◆ **Records provided**
◆ ◆ ◆ ◆ ◆ ◆ ◆
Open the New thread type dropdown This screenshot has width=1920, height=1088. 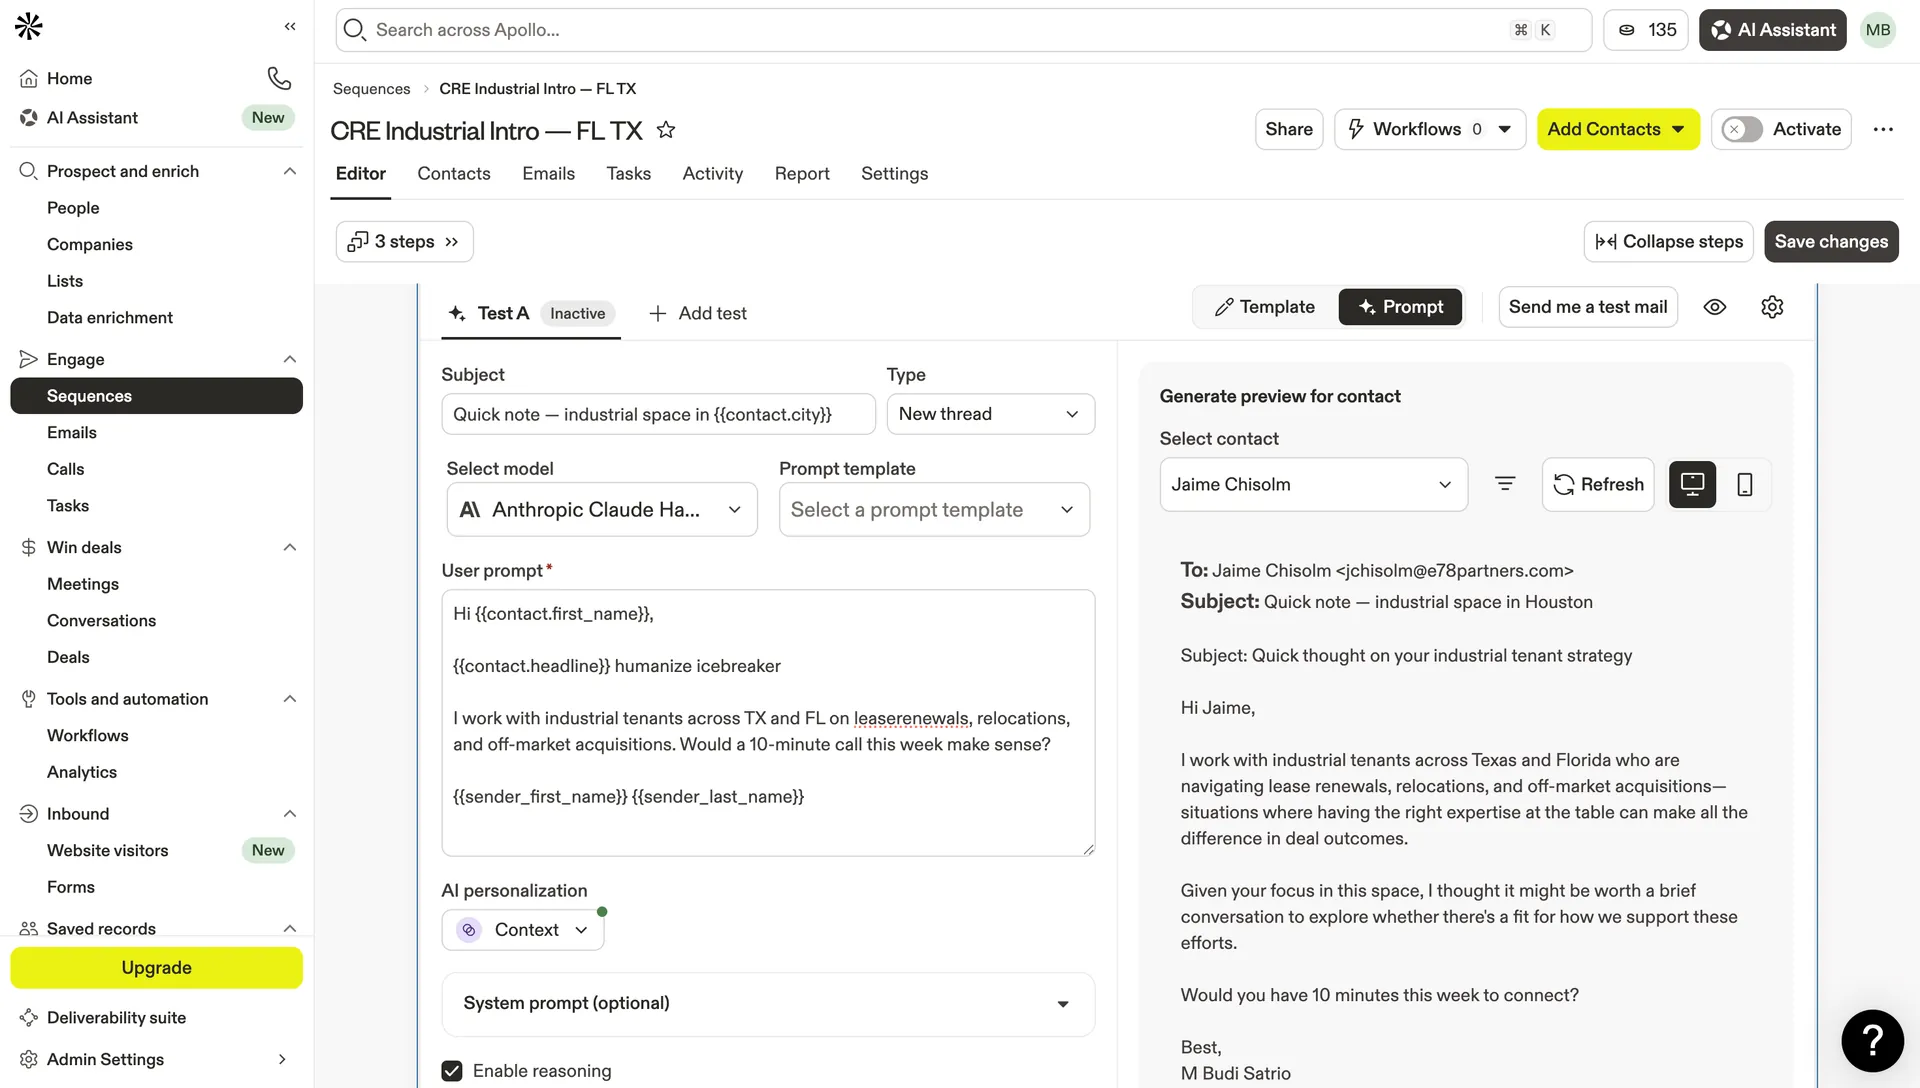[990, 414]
◆ ◆ ◆ ◆ ◆ ◆ ◆
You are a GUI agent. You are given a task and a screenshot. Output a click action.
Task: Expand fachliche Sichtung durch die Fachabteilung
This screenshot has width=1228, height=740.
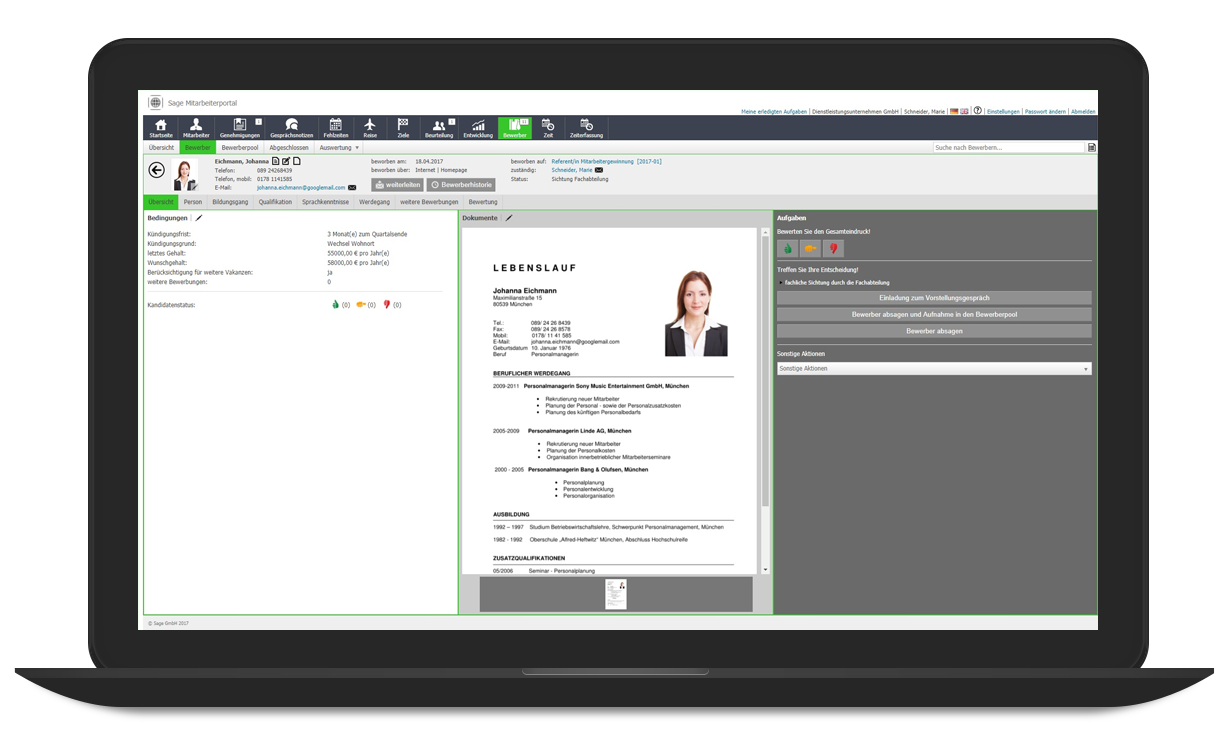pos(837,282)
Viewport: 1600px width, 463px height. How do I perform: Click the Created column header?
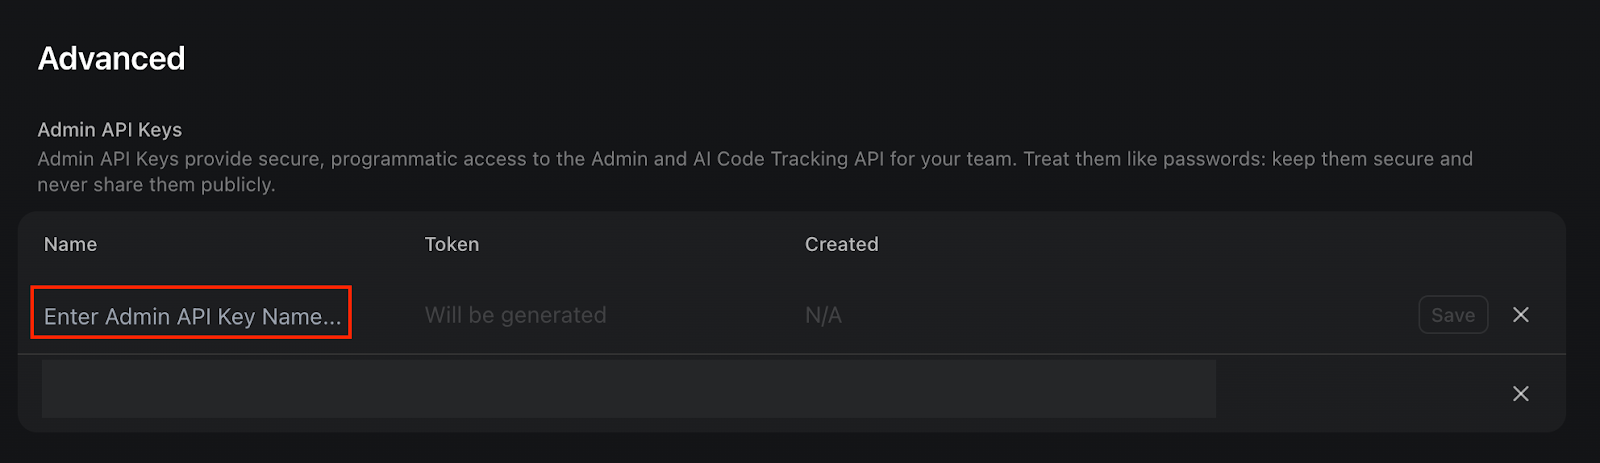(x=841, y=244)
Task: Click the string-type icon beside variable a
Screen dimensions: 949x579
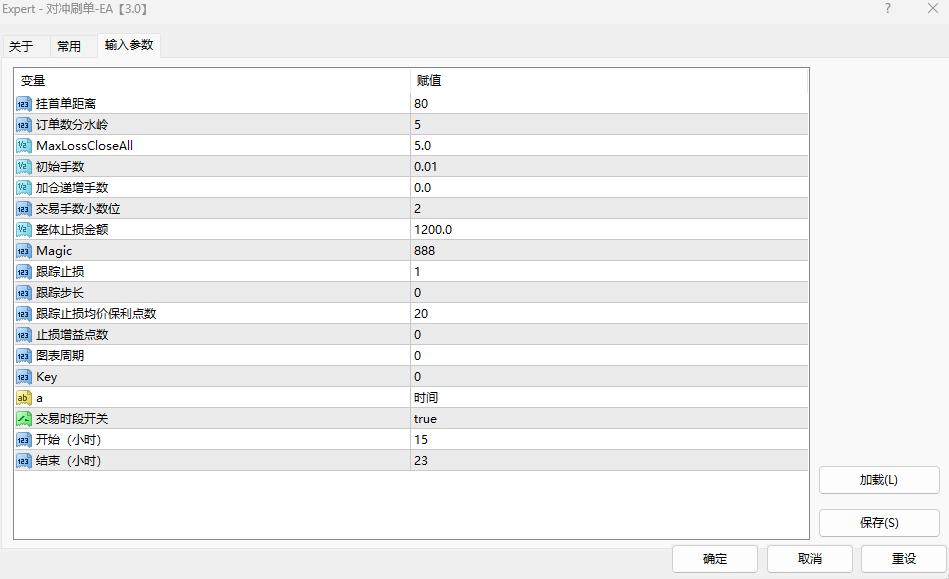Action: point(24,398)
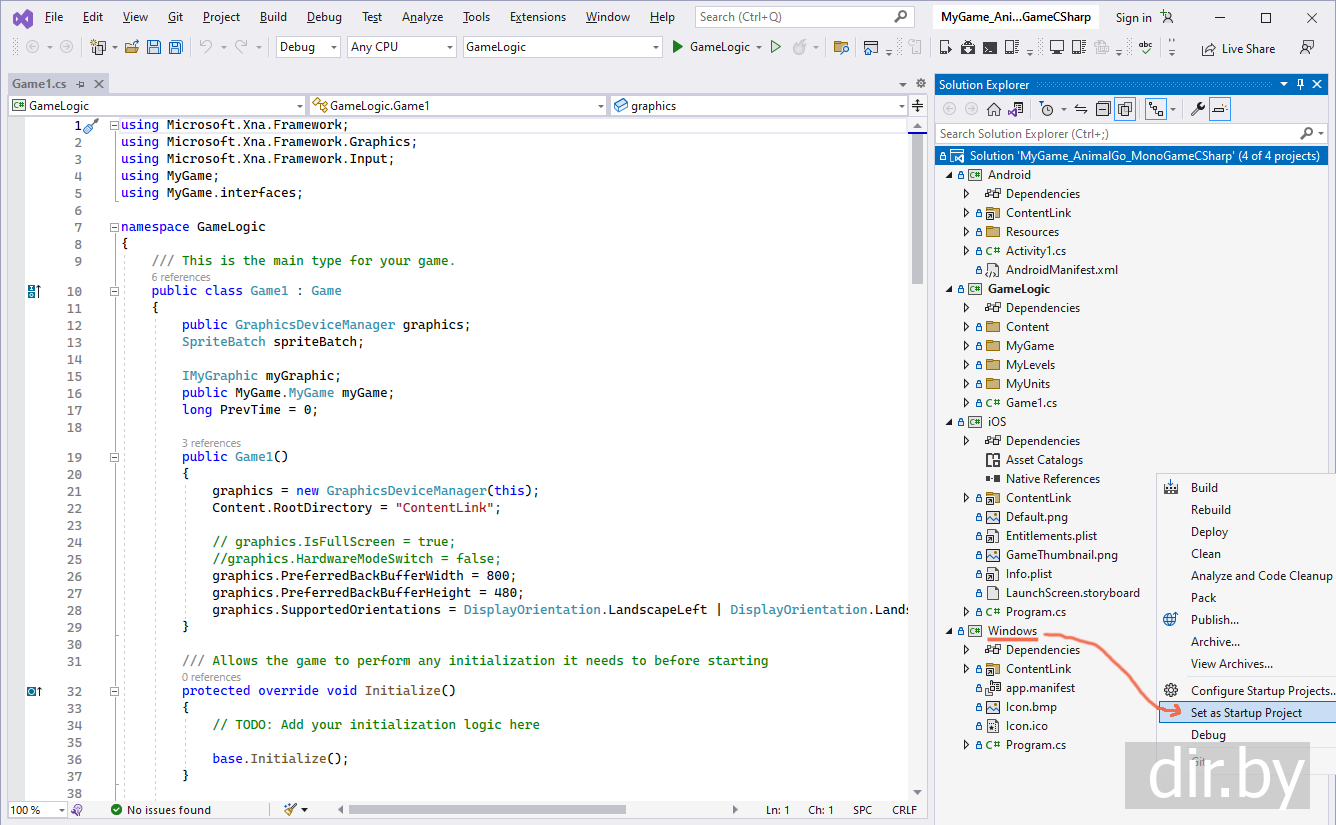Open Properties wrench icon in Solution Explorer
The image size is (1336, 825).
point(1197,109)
◆ ◆ ◆ ◆ ◆ ◆ ◆
◆ **What to do**
Beginning with the line above that has "This screenshot has width=1228, height=740." and going on through the line that has "Task: Click the", retype every line exactly and add nothing else; drop the pictures.

◆ **Exercise response**
This screenshot has width=1228, height=740.
pos(837,282)
Viewport: 1600px width, 463px height. How do I perform: Click the Created column header?
(x=841, y=244)
Task: Click the string-type icon beside variable a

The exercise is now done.